MIT Sloan Management Review

Even the most seasoned executives may have strongly opposing views about the wisest course of action for an organization, particularly given their diverse personal backgrounds or previous immersion in other corporate cultures. But such differences in approach don't necessarily lead to conflicts that are unproductive and damaging to an organization. To investigate such issues, the authors conducted a study of the organizational values of the top management teams in 31 companies. (As defined by the authors, organizational values are the objectives that an individual or group believes are important in running a business, such as industry leadership, employee welfare, and profit maximization.) The authors investigated two specific types of team conflict: task and relationship. Task conflict is characterized by substantive, issue-related differences in opinion.

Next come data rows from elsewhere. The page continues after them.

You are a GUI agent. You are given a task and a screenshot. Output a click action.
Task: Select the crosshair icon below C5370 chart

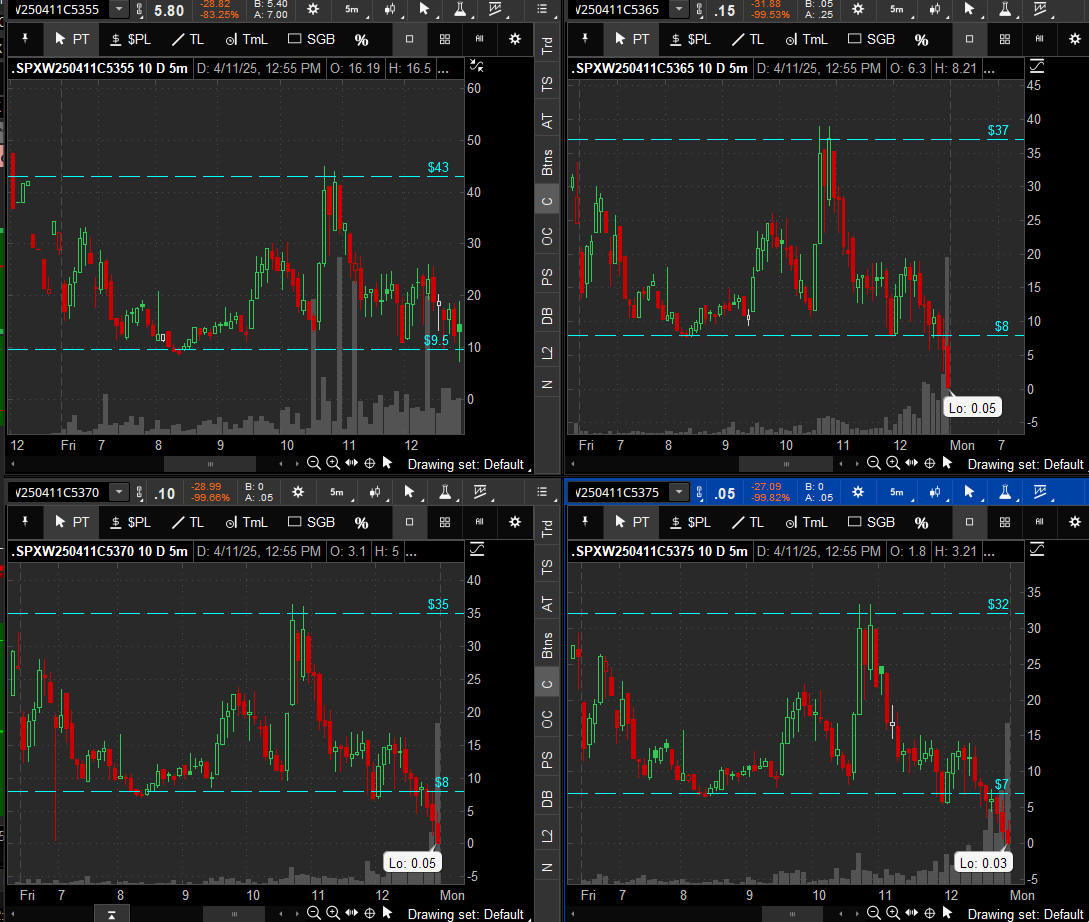click(369, 914)
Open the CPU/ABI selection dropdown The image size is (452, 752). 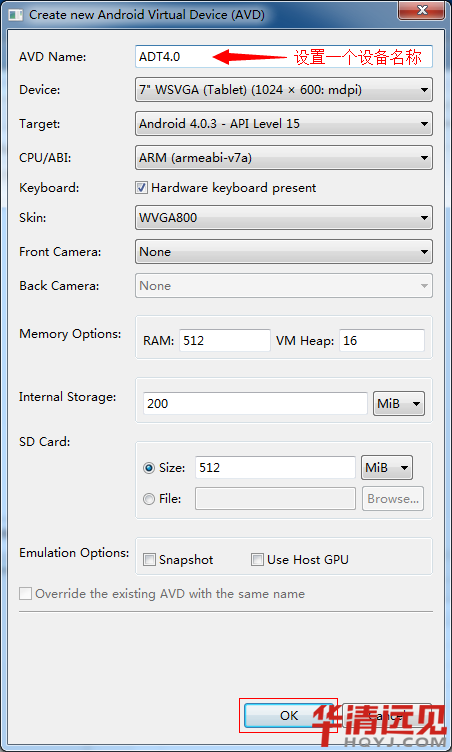[x=284, y=158]
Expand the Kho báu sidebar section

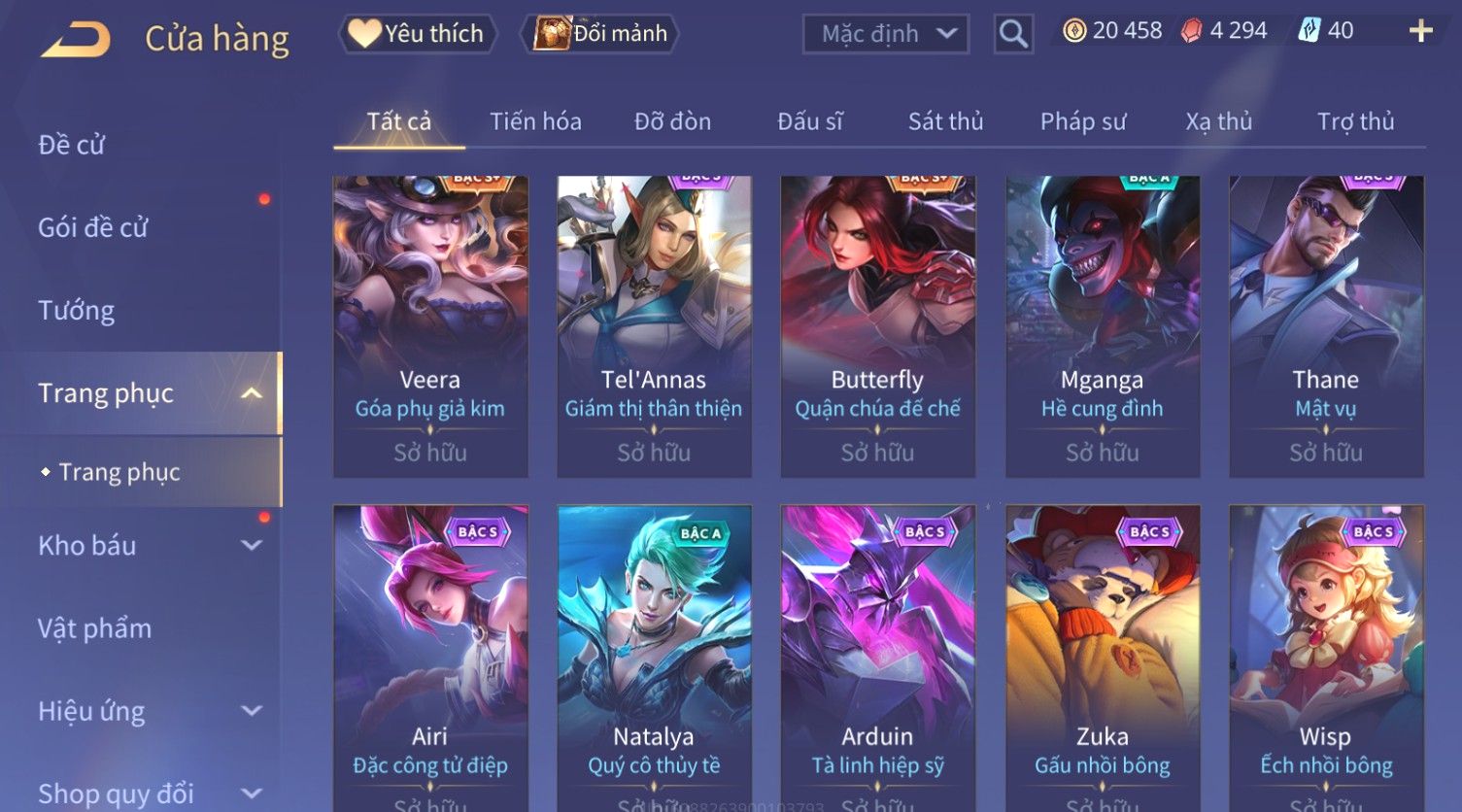(x=252, y=546)
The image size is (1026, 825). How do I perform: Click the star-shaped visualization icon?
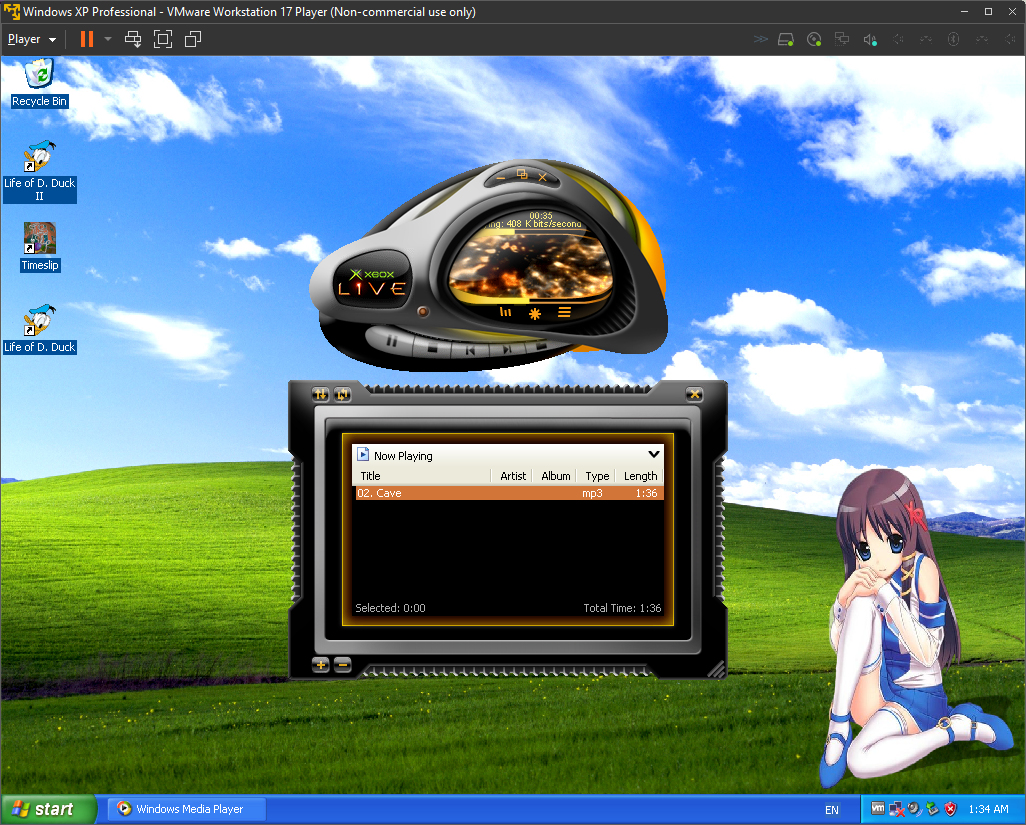point(535,313)
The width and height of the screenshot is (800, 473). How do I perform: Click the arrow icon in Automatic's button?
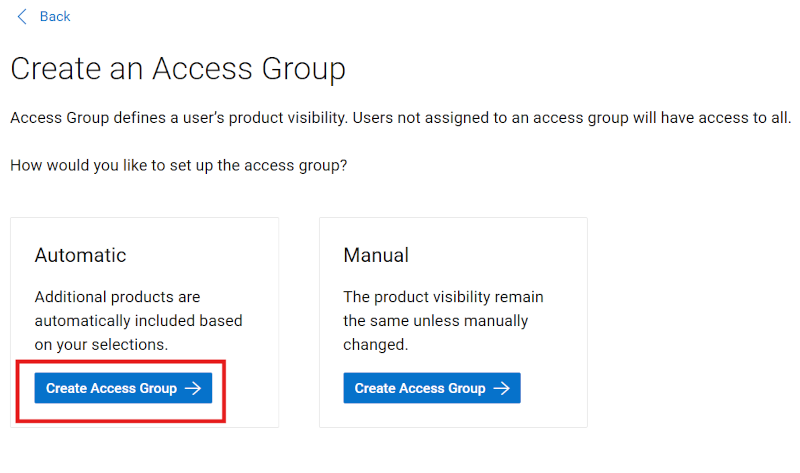[193, 388]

This type of disagreement can be beneficial when it ensures that a greater number of possible solutions are explored and that ideas are battle-tested within the group before significant resources are deployed. In contrast, relationship conflict - characterized by disagreements over personalized, individually oriented matters - is generally detrimental. It corrodes trust, hinders communication, slows the acceptance of ideas and leads to isolation and politicization among group members. When it comes to both task and relationship conflicts, the study results showed that behavior is driven by perception rather than reality. Specifically, the greater the perceived difference in organizational values among members of a top management team and their CEO, the greater the conflict. Interestingly, any actual dissimilarity was not a factor. Thus, the bottom line is that many top management teams are unnecessarily encountering difficulties because of members' faulty assumptions. To lessen this tendency, the authors advise companies to consider the following: establish an appropriate atmosphere for the team; because perceptions become reality, understand and manage them; investigate the gaps between perceptions and reality; and act decisively to correct gross misperceptions. Copyright © Massachusetts Institute of Technology, 2007. All rights reserved.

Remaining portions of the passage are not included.